Dataset entries
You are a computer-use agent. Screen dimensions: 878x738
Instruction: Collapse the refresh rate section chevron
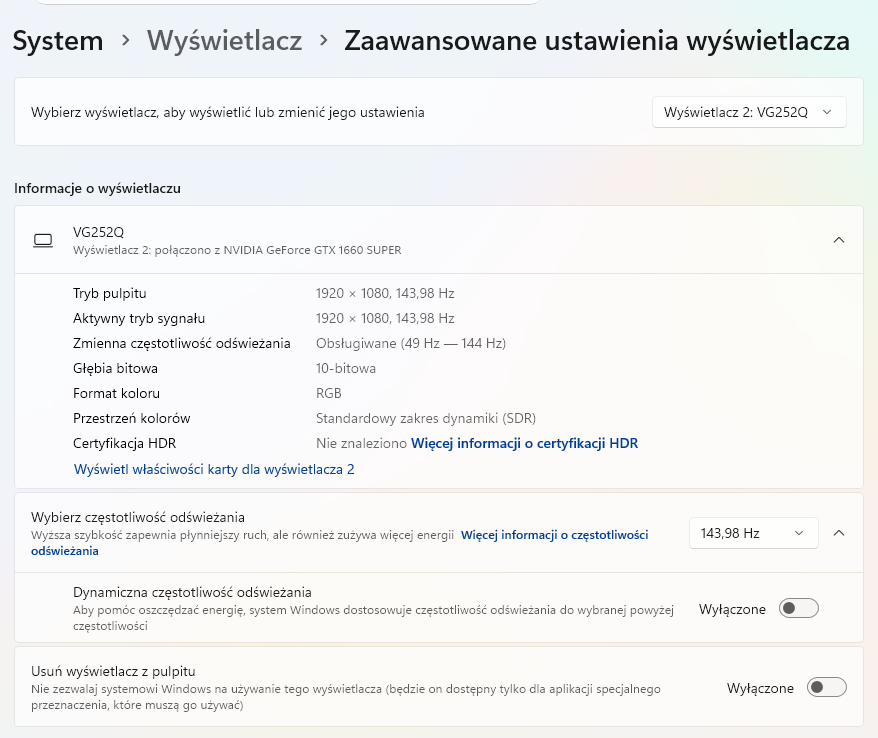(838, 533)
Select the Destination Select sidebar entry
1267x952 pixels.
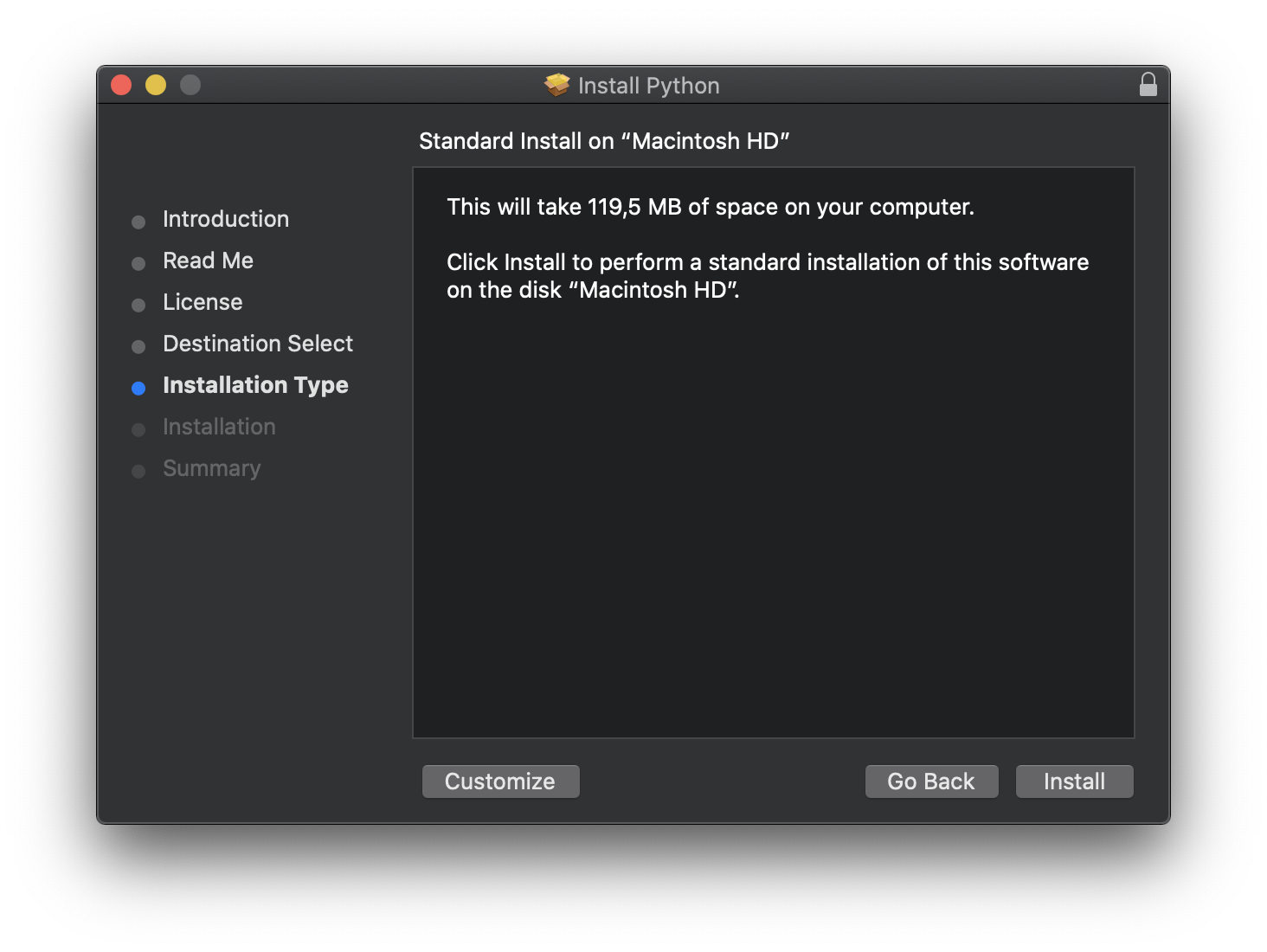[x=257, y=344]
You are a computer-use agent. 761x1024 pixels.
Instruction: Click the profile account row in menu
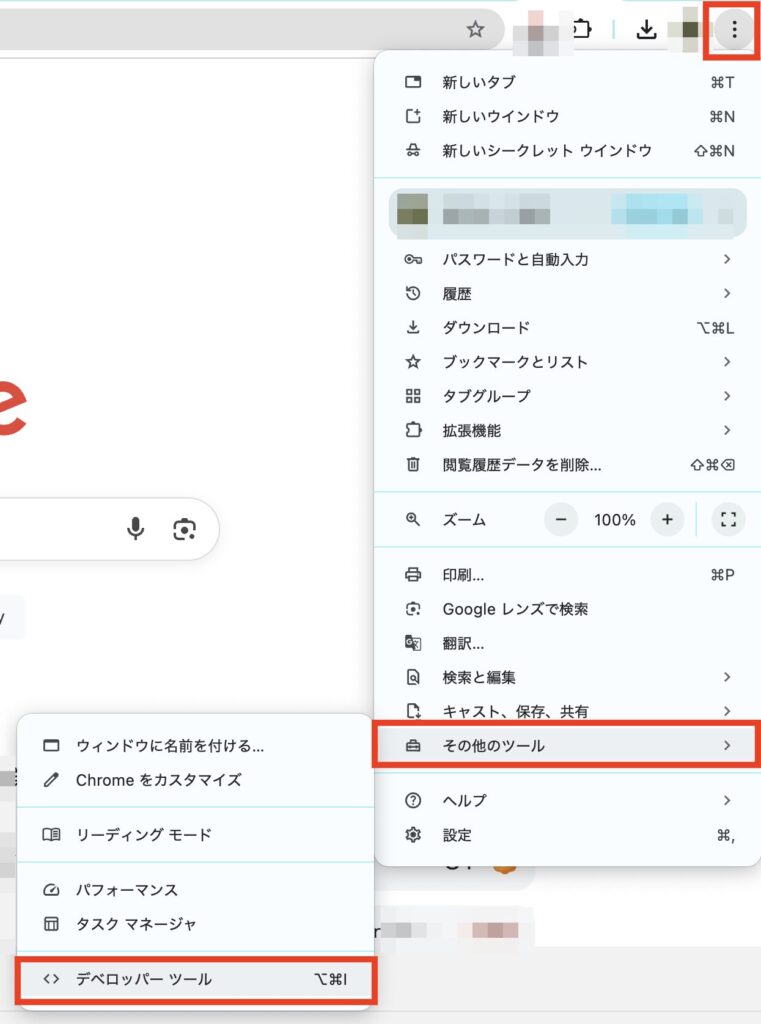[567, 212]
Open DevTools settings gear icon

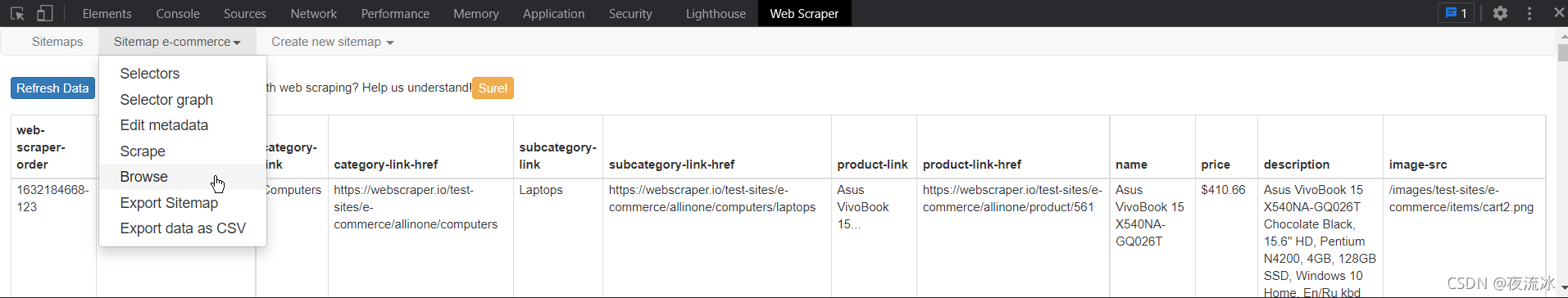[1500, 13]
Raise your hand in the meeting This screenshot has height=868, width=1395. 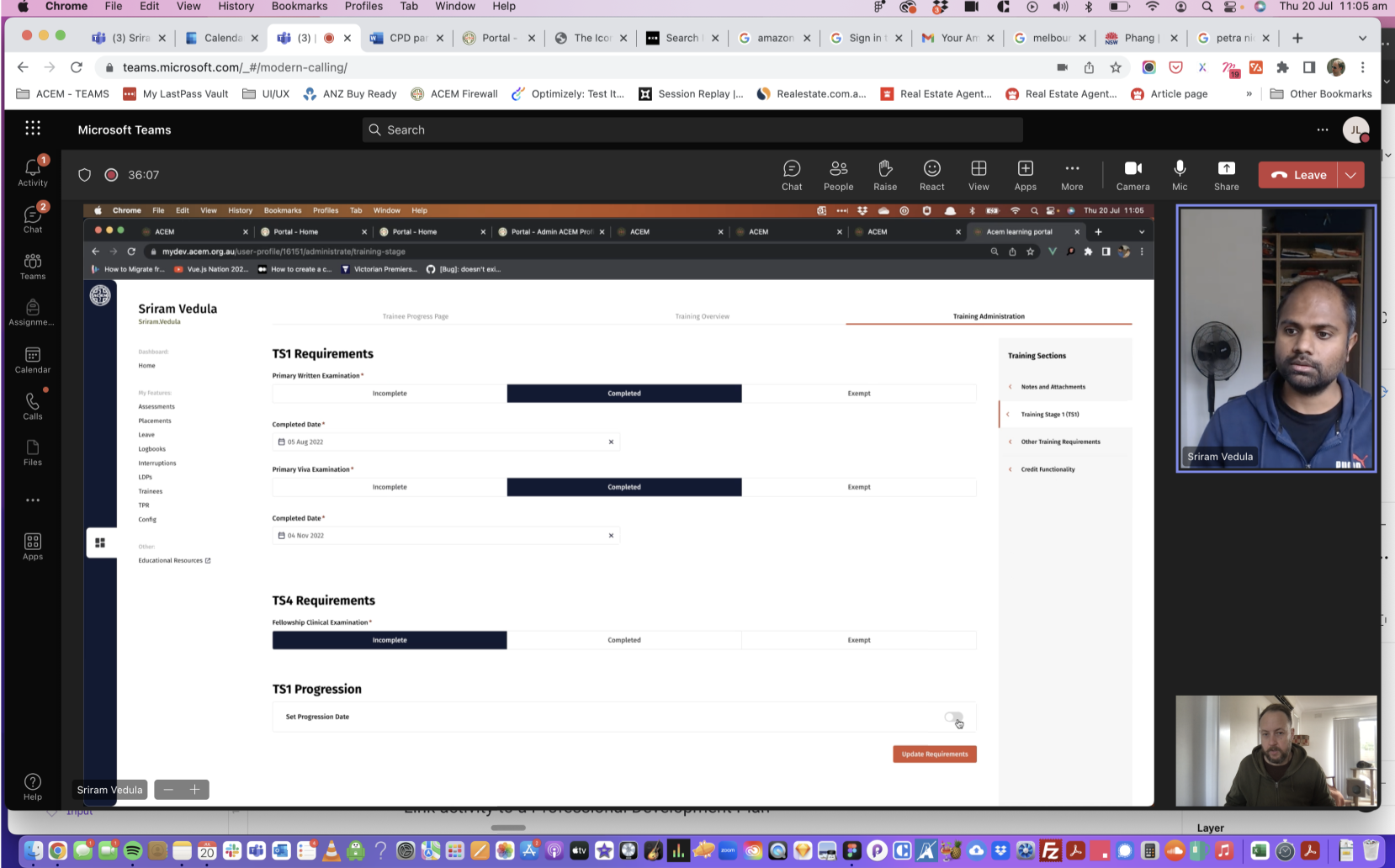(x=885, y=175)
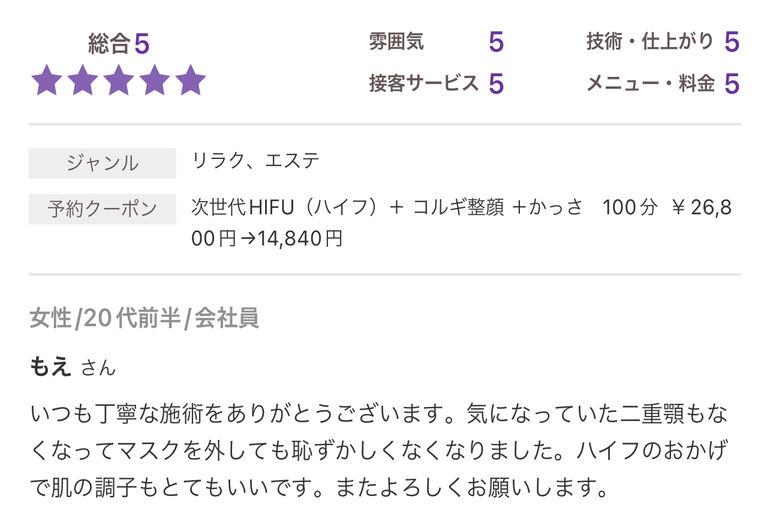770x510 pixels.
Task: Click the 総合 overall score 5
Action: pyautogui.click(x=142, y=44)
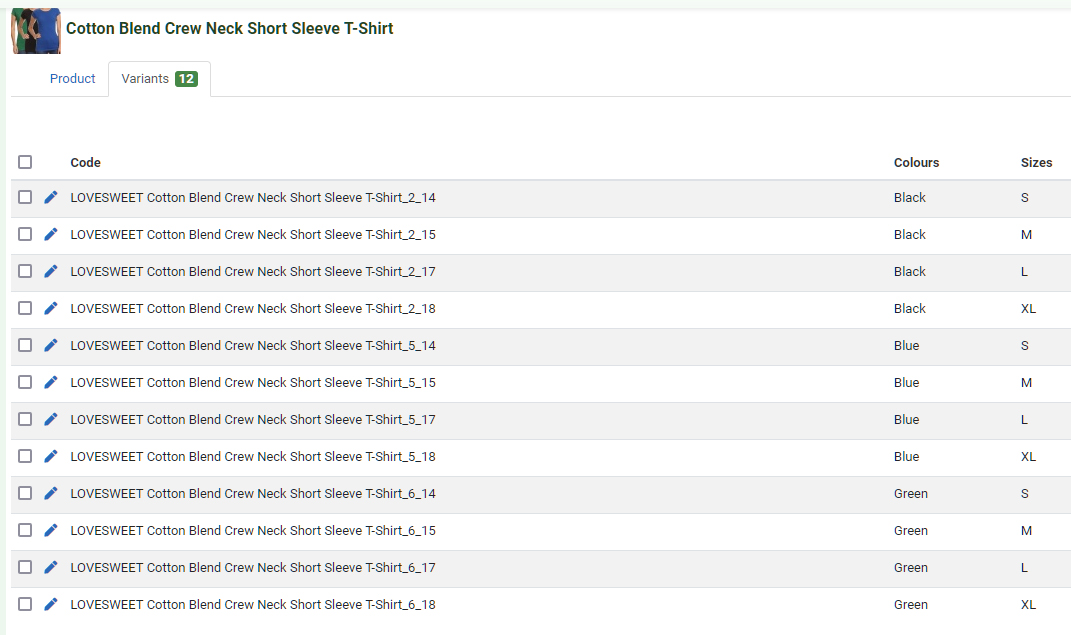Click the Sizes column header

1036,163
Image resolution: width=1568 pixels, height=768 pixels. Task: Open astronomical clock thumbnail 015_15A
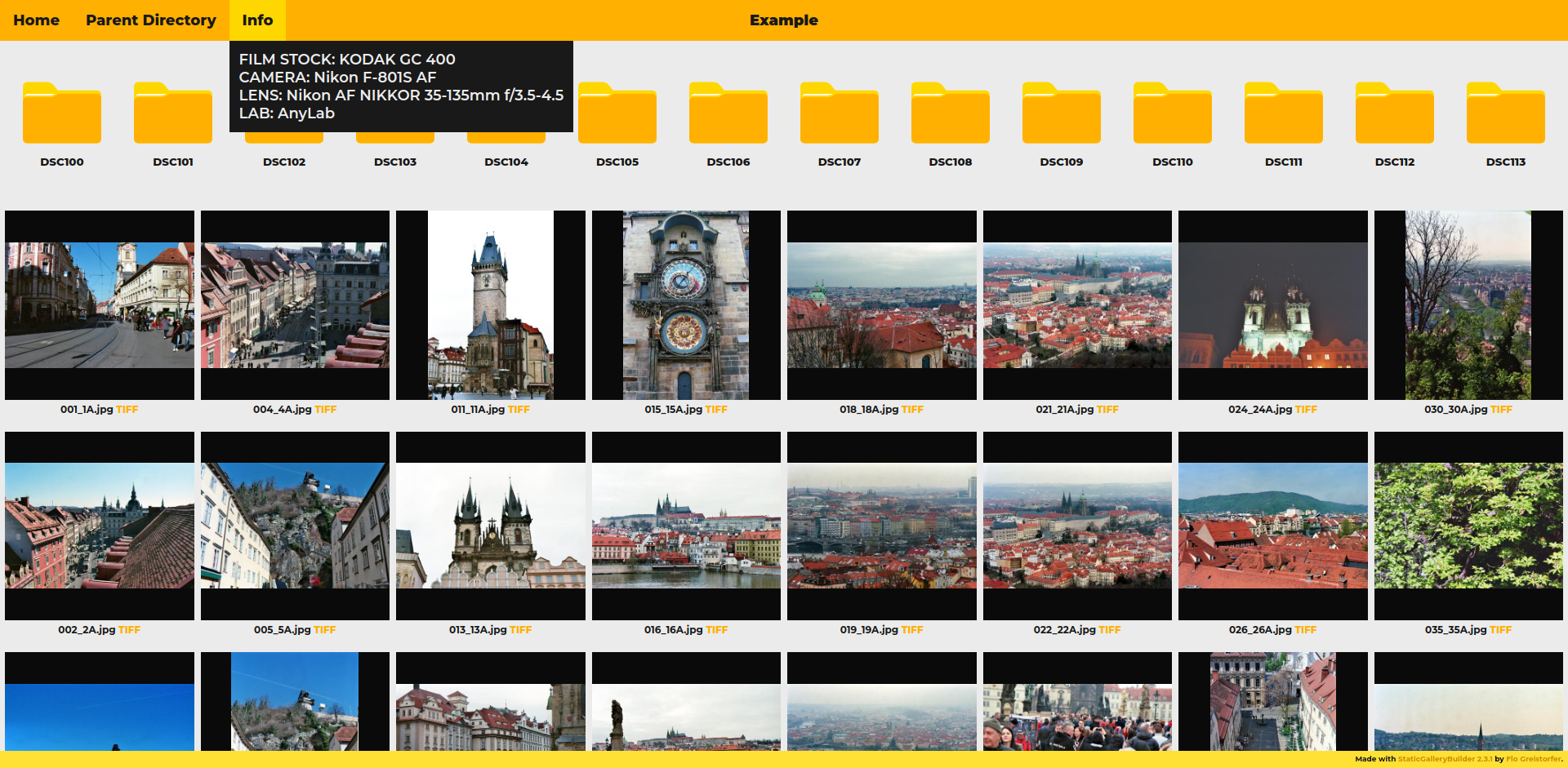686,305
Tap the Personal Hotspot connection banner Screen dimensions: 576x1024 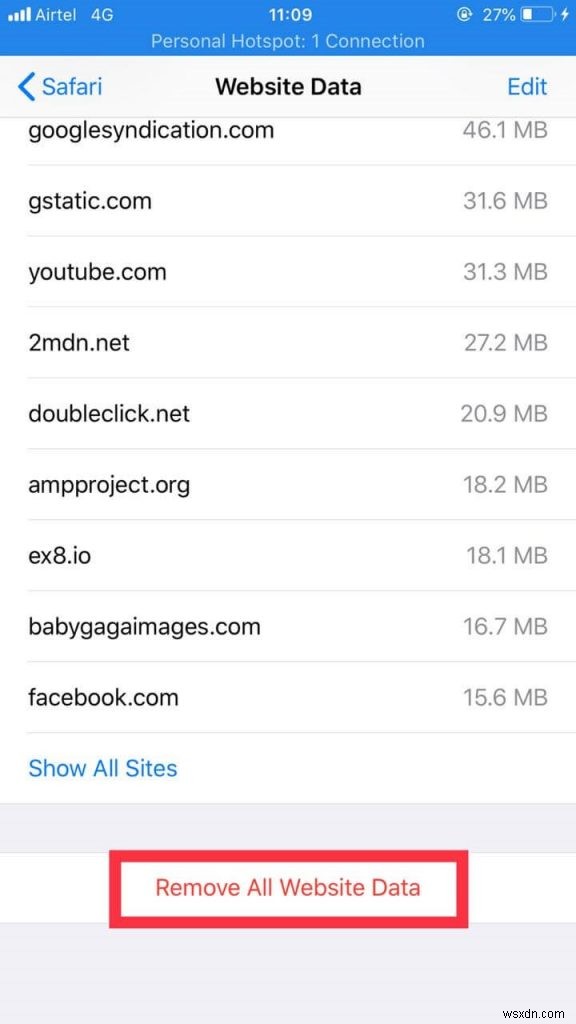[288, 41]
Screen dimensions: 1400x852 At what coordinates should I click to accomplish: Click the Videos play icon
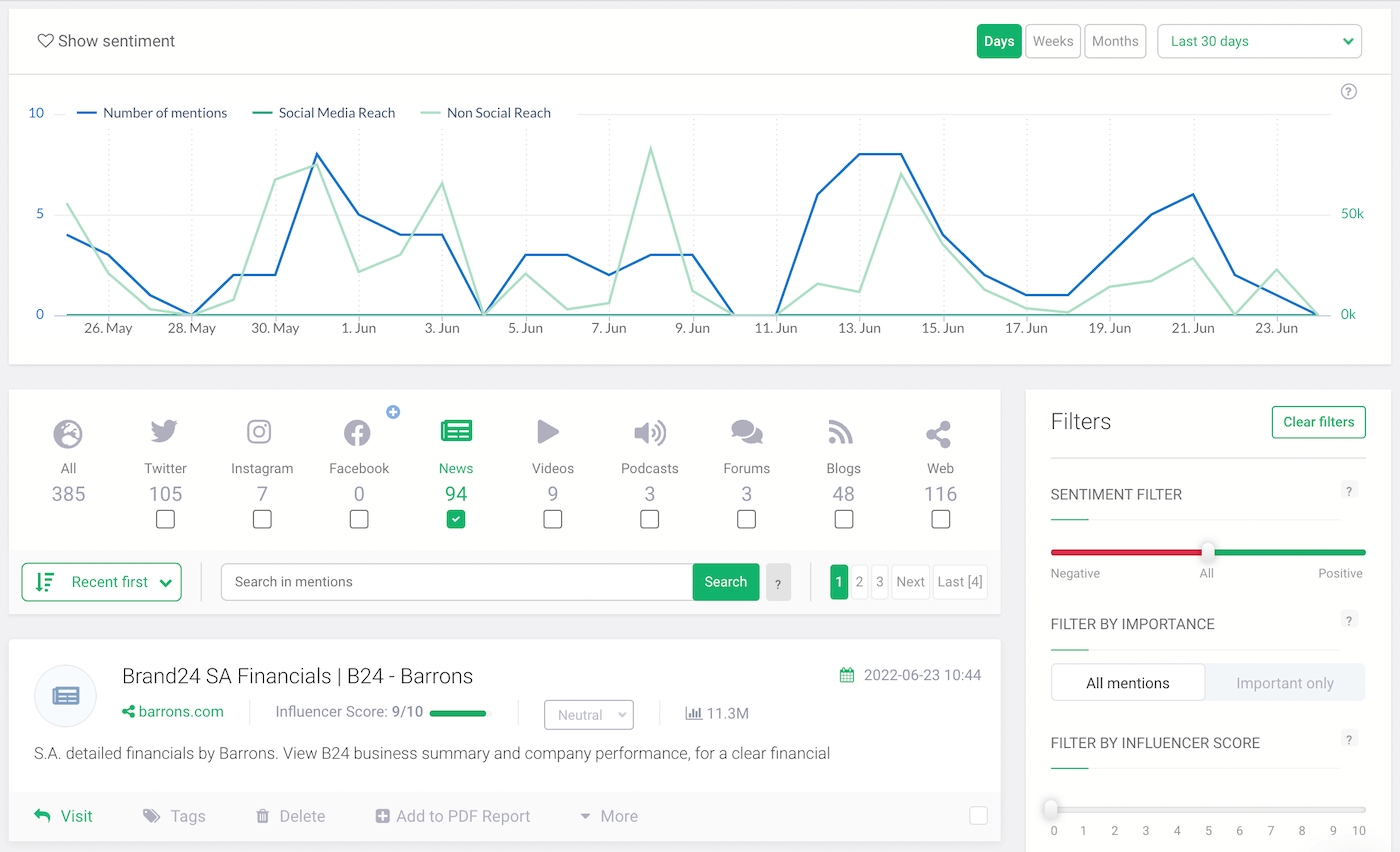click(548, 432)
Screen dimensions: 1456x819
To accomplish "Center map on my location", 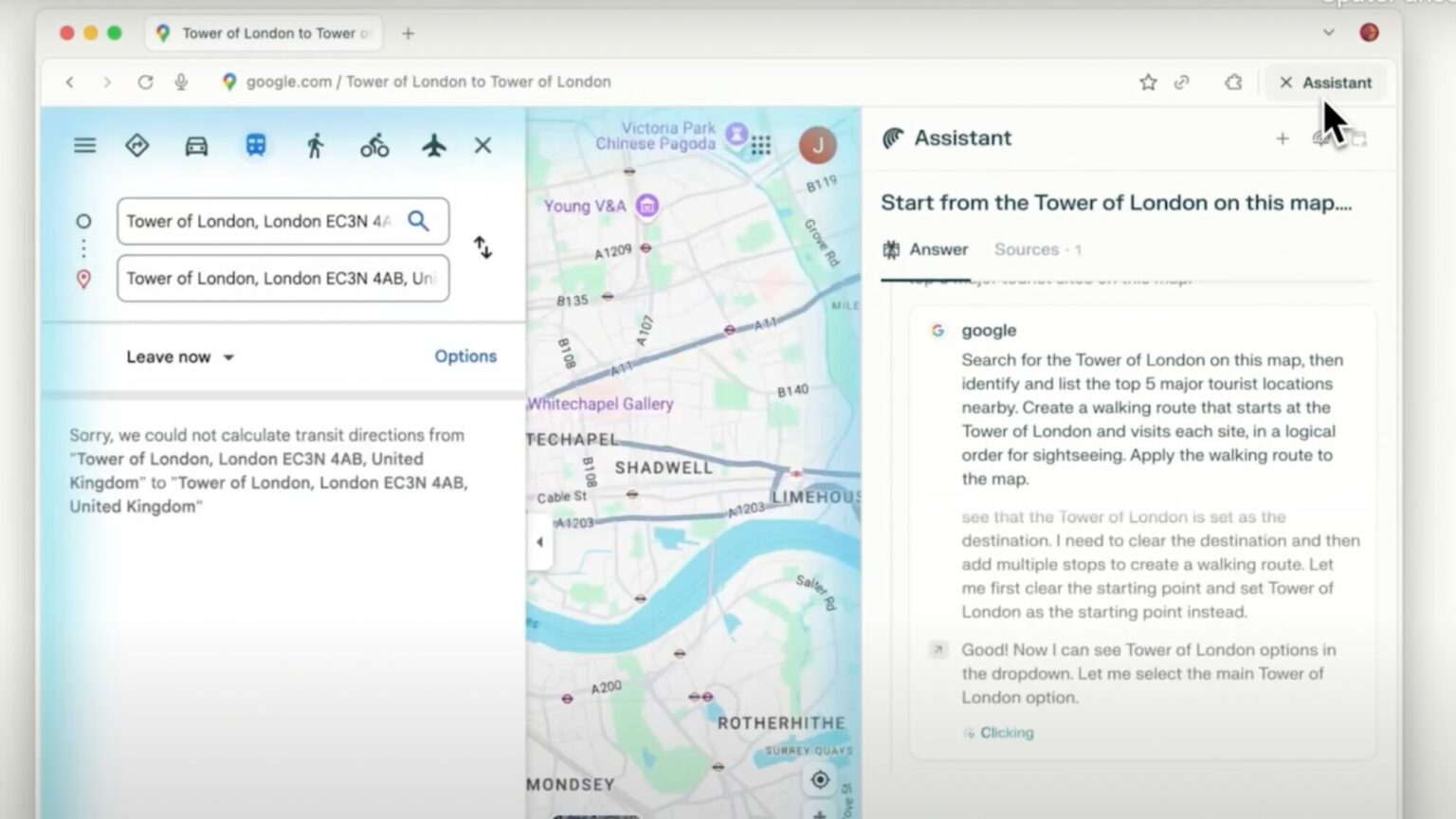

- _What needs to be done_
Every line of the records containing the word "agent" must appear in the answer.

- _Expected output_
You are a computer-use agent. Screen dimensions: 878x738
You are a computer-use agent. 761x1024 pixels.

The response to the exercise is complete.